Common content marketing strategies

Thought leadership

The thought leadership campaign produces content that makes the reader feel like the smartest person in the room

Say you work at a software engineering firm that sells to CTOs. Thought leadership could be publishing your outlook on the future of technologies. When the board meets with this CEO and asks about adopting some new practice, the CTO recalls what they learned from your company.

Social awareness

By leveraging your audience’s interest in social welfare, you can dramatically expand your audience while also making or strengthening positive associations with your brand.

Payscale’s Gender Pay Gap page does this. Pay equity gets a lot of attention. The report achieves a marketing objective for Payscale because it associates the brand with employee compensation. It also leverages Payscale’s proprietary data, meaning competitors will find it difficult to reproduce.

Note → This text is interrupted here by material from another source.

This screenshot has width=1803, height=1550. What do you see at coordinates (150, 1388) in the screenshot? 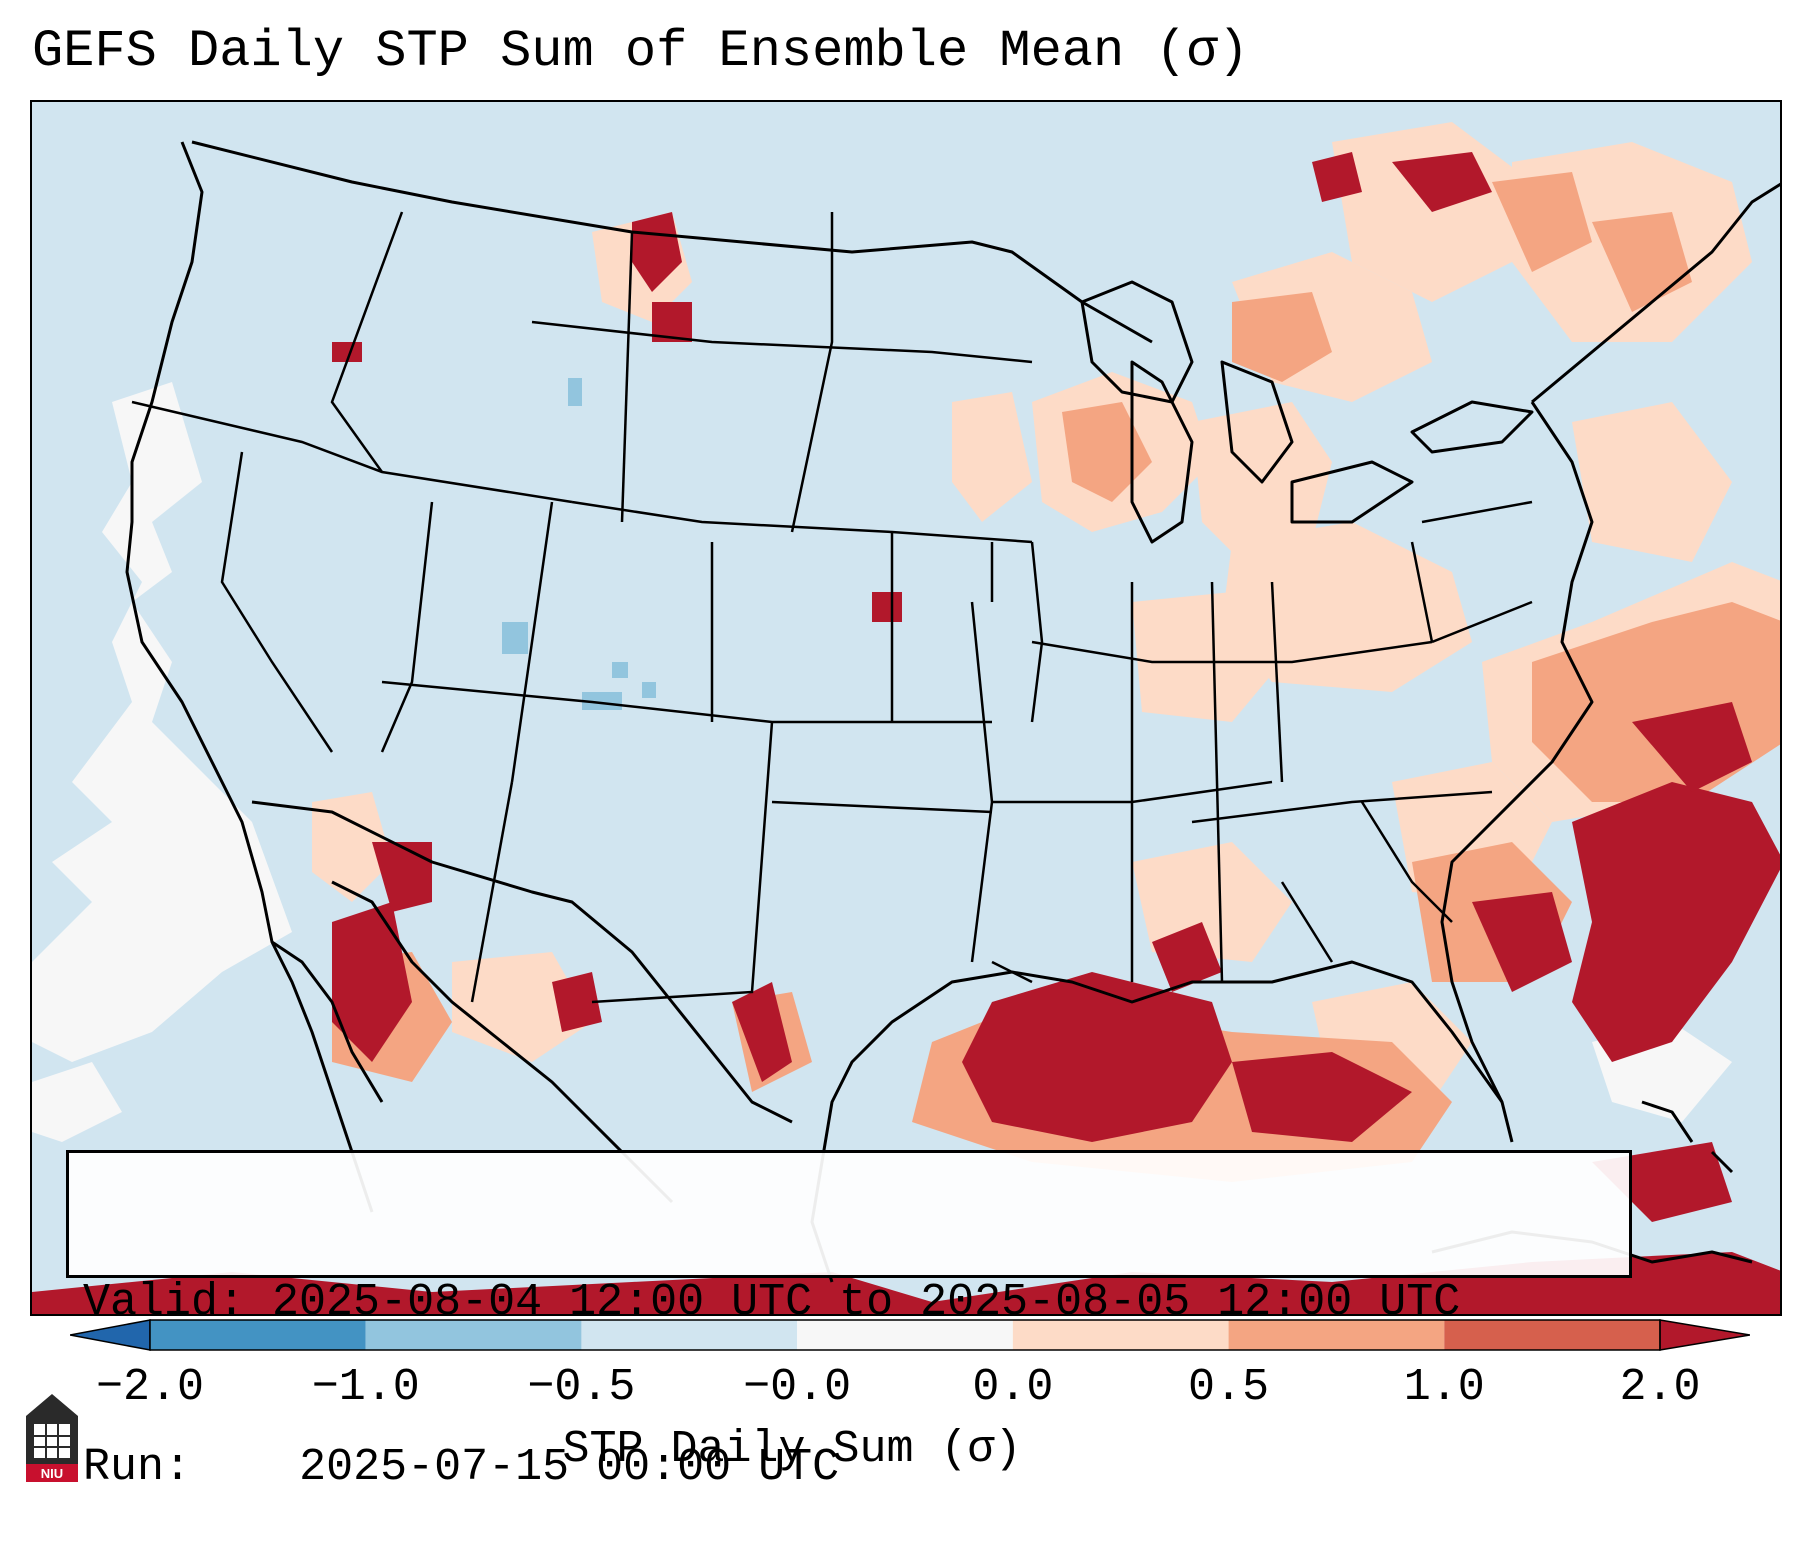
I see `colorbar-tick-label: −2.0` at bounding box center [150, 1388].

Payscale's gender pay gap page

E-commerce inspiration boards

In fashion, curation is creativity. A brand can pull together products to create an inspiration board. Their team creates this content once, and then they distribute it through various channels — the blog, social media, or email blasts.

Buyers find Nordstrom Looks useful, for instance, even though they are transparently created to sell Nordstrom products.

Nordstrom Looks page

Lifestyle marketing

The lifestyle campaign is about identity. Who is our audience? How do they see themselves? How can we support that identity and integrate ourselves into it?

Consider the Red Bulletin. This news site by Red Bull focuses on topics their demographic is most interested in — extreme sports, music, and video games.

Red Bulletin page

Influencer marketing

Sometimes your company doesn’t have a preexisting connection with your target audience, and someone else does. If these folks are on social media, an influencer marketing program can leverage these other audiences and add them to your own.

The company commissions content from the influencers they partner with. They pay for access to the influencer’s audience. That’s valuable, especially if that audience doesn’t (yet) overlap with your own.